Lay out the entries from the line with "Select Update Schema" to the line with "click(x=127, y=17)", both included, as a JSON list of strings with one string per line and any blank lines left out.

- **Extracted entries**:
----------
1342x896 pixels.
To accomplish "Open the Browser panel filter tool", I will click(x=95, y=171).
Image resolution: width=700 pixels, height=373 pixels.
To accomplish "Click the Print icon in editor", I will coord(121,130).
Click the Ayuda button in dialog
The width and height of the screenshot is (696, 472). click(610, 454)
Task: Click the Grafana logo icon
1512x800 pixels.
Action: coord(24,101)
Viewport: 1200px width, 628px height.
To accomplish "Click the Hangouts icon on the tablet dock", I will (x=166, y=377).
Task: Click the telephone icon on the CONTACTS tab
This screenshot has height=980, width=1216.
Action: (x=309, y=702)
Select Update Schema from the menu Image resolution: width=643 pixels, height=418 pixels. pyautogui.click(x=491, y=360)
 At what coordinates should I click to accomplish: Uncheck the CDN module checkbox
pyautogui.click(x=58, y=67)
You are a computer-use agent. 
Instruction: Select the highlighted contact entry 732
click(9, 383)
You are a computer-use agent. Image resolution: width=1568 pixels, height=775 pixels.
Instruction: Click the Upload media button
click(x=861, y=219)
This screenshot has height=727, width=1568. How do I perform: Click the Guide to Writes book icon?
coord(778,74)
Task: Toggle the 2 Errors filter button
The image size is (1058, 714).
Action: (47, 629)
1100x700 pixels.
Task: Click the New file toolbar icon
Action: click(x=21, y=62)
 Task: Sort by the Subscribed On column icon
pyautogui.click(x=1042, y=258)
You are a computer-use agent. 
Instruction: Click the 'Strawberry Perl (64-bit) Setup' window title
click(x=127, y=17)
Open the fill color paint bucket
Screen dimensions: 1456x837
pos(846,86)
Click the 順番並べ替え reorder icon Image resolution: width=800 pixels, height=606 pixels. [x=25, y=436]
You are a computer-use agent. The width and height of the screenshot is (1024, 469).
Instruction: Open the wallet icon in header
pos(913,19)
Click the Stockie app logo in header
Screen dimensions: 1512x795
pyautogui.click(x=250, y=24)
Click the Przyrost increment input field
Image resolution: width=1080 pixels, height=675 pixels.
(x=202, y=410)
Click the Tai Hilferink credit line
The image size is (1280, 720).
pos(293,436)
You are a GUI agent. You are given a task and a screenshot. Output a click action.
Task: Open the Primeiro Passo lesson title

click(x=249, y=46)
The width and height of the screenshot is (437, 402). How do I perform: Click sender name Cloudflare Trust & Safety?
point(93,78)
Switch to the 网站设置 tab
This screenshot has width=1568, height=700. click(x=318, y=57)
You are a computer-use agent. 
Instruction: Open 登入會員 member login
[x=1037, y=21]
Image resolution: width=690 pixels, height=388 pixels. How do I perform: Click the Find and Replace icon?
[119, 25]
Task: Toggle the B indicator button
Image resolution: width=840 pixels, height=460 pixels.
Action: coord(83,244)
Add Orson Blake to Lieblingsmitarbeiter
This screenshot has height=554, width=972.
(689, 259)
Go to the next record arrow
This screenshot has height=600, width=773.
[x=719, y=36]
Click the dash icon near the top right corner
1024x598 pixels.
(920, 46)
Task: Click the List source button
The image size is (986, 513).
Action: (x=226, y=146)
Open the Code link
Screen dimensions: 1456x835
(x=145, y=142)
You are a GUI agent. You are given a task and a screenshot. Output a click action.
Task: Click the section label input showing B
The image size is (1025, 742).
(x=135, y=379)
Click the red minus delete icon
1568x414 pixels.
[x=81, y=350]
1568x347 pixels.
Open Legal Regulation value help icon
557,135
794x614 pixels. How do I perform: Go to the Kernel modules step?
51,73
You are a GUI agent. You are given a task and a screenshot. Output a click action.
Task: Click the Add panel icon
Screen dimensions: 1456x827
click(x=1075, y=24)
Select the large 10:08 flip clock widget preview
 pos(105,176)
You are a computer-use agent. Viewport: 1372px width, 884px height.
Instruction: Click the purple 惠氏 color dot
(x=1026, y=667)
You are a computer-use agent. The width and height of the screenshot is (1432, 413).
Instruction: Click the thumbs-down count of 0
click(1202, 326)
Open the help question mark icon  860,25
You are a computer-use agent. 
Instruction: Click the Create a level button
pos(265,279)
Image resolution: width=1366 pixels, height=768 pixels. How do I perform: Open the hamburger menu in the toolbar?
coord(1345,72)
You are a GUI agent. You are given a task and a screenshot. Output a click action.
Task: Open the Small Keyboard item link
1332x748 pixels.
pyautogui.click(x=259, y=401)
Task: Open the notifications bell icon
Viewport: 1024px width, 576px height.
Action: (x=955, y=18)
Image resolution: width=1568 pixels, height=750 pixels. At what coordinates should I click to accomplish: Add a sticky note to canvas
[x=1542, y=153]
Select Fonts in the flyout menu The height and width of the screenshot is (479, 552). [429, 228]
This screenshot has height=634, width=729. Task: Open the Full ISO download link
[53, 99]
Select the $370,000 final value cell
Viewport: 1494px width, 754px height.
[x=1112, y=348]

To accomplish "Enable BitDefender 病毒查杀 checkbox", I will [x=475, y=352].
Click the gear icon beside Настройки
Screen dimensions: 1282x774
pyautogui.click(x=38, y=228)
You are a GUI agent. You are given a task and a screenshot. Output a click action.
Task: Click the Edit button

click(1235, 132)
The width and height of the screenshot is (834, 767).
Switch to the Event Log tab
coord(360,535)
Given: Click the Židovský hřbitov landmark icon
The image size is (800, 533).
----------
- **Answer below**:
[
  "Select Update Schema from the menu Image resolution: width=643 pixels, height=418 pixels. pyautogui.click(x=491, y=360)",
  " At what coordinates should I click to accomplish: Uncheck the CDN module checkbox",
  "pyautogui.click(x=58, y=67)",
  "You are a computer-use agent. ",
  "Instruction: Select the highlighted contact entry 732",
  "click(9, 383)",
  "You are a computer-use agent. Image resolution: width=1568 pixels, height=775 pixels.",
  "Instruction: Click the Upload media button",
  "click(x=861, y=219)",
  "This screenshot has height=727, width=1568. How do I perform: Click the Guide to Writes book icon?",
  "coord(778,74)",
  "Task: Toggle the 2 Errors filter button",
  "The image size is (1058, 714).",
  "Action: (47, 629)",
  "1100x700 pixels.",
  "Task: Click the New file toolbar icon",
  "Action: click(x=21, y=62)",
  " Task: Sort by the Subscribed On column icon",
  "pyautogui.click(x=1042, y=258)",
  "You are a computer-use agent. ",
  "Instruction: Click the 'Strawberry Perl (64-bit) Setup' window title",
  "click(x=127, y=17)"
]